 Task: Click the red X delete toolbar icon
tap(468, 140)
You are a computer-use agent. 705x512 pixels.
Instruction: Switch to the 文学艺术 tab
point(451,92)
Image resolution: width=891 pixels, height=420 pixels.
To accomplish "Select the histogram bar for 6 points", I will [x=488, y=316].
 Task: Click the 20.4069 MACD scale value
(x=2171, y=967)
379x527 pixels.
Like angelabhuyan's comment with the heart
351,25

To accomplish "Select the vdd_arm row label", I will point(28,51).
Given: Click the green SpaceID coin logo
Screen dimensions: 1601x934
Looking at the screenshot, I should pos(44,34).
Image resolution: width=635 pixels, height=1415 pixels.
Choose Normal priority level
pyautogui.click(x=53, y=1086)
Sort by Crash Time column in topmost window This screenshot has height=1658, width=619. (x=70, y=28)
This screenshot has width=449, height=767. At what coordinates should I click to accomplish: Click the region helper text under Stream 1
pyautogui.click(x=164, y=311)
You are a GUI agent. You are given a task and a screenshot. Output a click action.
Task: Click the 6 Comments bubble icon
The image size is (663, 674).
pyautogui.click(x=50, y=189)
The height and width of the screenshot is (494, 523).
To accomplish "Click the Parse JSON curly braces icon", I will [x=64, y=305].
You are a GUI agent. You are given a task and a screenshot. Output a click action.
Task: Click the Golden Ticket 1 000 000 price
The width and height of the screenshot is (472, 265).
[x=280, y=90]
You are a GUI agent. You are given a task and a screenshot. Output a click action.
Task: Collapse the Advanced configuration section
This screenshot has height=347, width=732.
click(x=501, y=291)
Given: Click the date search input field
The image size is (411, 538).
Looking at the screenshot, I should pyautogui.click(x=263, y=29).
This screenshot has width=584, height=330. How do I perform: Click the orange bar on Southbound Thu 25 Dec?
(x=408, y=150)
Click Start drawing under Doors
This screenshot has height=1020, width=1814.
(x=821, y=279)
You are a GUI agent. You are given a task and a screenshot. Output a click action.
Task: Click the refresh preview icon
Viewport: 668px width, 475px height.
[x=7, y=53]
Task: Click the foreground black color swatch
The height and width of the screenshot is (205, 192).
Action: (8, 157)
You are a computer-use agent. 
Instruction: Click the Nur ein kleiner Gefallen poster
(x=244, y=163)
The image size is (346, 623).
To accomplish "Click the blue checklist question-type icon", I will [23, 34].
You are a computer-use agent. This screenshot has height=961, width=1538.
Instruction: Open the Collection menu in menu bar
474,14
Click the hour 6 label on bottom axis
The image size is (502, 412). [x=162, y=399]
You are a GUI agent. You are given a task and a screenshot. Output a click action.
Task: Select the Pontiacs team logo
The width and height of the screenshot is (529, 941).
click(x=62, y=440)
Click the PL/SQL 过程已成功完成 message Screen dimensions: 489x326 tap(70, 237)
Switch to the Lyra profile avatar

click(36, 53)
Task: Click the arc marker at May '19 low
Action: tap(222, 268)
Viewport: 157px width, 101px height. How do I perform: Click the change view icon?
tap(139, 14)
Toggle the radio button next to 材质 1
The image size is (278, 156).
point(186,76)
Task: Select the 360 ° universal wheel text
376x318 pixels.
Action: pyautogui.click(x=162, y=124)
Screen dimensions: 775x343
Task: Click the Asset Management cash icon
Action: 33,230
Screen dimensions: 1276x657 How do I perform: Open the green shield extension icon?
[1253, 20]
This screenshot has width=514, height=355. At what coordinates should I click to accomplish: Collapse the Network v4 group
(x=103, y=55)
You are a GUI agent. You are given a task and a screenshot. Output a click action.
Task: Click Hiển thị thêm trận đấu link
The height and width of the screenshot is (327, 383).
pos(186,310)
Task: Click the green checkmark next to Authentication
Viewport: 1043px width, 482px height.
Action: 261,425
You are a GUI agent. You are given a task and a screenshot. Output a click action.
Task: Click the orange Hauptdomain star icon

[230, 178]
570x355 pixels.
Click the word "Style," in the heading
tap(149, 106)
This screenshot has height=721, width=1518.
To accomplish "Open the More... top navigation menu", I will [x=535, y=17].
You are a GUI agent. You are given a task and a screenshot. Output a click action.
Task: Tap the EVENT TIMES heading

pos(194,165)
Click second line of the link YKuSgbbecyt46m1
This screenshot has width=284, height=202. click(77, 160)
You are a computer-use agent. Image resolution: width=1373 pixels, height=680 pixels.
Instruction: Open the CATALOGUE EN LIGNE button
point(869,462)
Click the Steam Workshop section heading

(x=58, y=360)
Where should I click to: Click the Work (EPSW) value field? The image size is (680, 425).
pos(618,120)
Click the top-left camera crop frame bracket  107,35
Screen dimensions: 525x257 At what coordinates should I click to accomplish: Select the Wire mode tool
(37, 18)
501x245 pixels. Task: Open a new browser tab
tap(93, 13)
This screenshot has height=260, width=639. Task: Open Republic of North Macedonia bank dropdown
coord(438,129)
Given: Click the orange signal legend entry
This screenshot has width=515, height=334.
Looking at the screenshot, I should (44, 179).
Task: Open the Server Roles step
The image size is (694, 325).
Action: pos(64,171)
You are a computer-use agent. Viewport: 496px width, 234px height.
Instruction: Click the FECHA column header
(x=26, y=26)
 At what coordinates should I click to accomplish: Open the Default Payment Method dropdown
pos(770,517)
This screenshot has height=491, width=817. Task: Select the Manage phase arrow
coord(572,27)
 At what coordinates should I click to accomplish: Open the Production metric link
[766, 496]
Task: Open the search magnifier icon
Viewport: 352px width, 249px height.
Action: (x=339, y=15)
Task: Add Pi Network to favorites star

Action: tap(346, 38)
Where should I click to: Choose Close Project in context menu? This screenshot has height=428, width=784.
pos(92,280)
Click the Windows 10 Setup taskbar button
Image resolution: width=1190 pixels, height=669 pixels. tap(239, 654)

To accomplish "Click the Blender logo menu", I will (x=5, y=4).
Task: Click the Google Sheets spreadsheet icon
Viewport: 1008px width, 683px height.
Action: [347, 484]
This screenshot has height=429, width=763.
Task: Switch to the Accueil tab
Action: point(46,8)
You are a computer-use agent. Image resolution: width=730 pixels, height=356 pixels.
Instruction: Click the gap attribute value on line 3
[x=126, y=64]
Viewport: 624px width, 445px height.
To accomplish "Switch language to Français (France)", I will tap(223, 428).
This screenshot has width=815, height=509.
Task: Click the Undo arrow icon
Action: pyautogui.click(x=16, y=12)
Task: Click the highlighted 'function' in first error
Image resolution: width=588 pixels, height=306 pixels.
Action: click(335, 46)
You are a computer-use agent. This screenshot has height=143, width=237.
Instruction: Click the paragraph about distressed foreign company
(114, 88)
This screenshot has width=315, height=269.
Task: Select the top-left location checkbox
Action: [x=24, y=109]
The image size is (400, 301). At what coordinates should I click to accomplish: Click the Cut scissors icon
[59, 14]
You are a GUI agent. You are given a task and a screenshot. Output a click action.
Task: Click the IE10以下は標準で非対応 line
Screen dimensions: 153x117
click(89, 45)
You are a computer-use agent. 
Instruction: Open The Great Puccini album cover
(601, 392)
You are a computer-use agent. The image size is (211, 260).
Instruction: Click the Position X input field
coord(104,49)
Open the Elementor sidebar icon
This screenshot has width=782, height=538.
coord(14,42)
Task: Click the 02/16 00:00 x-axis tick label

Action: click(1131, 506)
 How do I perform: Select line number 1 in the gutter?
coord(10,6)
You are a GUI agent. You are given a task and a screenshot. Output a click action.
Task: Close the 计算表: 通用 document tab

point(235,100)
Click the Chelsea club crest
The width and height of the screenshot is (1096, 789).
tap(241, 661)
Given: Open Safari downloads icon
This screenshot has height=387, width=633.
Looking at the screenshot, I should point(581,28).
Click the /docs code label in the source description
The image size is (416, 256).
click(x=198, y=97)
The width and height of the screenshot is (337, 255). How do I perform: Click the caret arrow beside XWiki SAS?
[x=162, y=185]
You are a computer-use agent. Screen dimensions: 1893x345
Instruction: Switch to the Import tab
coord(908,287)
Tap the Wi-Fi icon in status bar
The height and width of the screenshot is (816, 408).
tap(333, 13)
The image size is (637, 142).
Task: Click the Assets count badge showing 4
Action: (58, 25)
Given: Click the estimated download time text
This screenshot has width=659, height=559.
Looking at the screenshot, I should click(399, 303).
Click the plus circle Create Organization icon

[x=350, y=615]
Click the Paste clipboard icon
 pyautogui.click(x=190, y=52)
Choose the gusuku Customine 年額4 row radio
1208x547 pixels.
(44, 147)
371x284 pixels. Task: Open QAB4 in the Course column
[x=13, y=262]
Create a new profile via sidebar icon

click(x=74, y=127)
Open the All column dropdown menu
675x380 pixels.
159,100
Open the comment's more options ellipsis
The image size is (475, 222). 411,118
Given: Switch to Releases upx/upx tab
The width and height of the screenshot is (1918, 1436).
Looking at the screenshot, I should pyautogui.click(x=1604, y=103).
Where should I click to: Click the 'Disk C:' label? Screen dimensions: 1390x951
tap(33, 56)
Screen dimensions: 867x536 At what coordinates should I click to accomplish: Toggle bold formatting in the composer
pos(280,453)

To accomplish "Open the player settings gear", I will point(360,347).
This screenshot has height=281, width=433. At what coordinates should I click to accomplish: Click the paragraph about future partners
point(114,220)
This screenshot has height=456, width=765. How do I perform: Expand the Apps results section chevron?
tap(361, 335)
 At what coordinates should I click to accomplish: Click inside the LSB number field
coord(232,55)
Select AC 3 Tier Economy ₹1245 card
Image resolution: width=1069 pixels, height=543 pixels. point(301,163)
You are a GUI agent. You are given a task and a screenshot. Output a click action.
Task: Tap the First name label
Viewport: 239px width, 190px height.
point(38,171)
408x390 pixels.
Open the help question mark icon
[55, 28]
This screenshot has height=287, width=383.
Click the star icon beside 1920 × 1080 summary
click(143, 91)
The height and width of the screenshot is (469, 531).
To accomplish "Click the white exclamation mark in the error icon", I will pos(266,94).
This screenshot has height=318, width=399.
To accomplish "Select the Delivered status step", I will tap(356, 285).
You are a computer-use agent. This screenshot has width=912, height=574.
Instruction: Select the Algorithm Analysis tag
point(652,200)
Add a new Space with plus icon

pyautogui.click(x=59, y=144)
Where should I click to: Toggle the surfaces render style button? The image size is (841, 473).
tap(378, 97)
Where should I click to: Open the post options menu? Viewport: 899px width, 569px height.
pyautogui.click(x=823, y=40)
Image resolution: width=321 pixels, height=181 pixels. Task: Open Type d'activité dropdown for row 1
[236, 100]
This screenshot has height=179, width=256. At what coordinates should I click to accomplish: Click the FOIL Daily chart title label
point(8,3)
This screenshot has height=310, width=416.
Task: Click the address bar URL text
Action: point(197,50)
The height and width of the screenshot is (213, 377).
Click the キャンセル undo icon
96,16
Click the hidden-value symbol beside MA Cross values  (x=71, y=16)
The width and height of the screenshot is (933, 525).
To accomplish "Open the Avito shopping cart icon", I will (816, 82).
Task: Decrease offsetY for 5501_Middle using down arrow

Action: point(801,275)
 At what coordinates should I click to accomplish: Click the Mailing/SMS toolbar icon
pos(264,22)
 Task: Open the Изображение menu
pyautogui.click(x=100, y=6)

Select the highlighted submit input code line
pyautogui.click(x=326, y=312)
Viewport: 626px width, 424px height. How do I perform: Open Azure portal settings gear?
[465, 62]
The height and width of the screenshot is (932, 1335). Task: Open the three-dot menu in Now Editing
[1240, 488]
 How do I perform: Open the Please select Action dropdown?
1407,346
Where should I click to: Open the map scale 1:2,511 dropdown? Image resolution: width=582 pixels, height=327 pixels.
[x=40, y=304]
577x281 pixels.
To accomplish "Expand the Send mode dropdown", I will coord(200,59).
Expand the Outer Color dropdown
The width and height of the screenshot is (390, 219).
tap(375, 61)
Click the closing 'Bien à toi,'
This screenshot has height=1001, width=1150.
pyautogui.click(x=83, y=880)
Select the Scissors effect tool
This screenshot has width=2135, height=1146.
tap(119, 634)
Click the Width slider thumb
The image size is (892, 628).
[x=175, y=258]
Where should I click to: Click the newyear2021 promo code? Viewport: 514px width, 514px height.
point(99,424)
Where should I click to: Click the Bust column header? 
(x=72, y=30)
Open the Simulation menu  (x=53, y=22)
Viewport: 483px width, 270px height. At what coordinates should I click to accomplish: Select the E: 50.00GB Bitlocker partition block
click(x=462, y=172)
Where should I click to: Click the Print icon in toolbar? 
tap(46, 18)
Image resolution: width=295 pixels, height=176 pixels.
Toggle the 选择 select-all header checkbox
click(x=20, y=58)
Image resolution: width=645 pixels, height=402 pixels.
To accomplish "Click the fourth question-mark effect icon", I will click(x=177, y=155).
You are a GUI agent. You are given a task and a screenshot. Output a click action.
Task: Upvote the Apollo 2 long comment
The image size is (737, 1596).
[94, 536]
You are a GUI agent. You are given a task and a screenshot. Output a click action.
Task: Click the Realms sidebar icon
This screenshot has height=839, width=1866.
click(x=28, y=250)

(To be done): Reproduce the material starting at the line containing "has width=912, height=574." and ending at the line containing "tap(378, 97)", substituting "Graph Theory" for "Algorithm Analysis" and leaving everything else unchanged.

(Answer):
You are a computer-use agent. This screenshot has width=912, height=574.
Instruction: Select the Graph Theory tag
point(652,200)
Add a new Space with plus icon

pyautogui.click(x=59, y=144)
Where should I click to: Toggle the surfaces render style button? The image size is (841, 473).
tap(378, 97)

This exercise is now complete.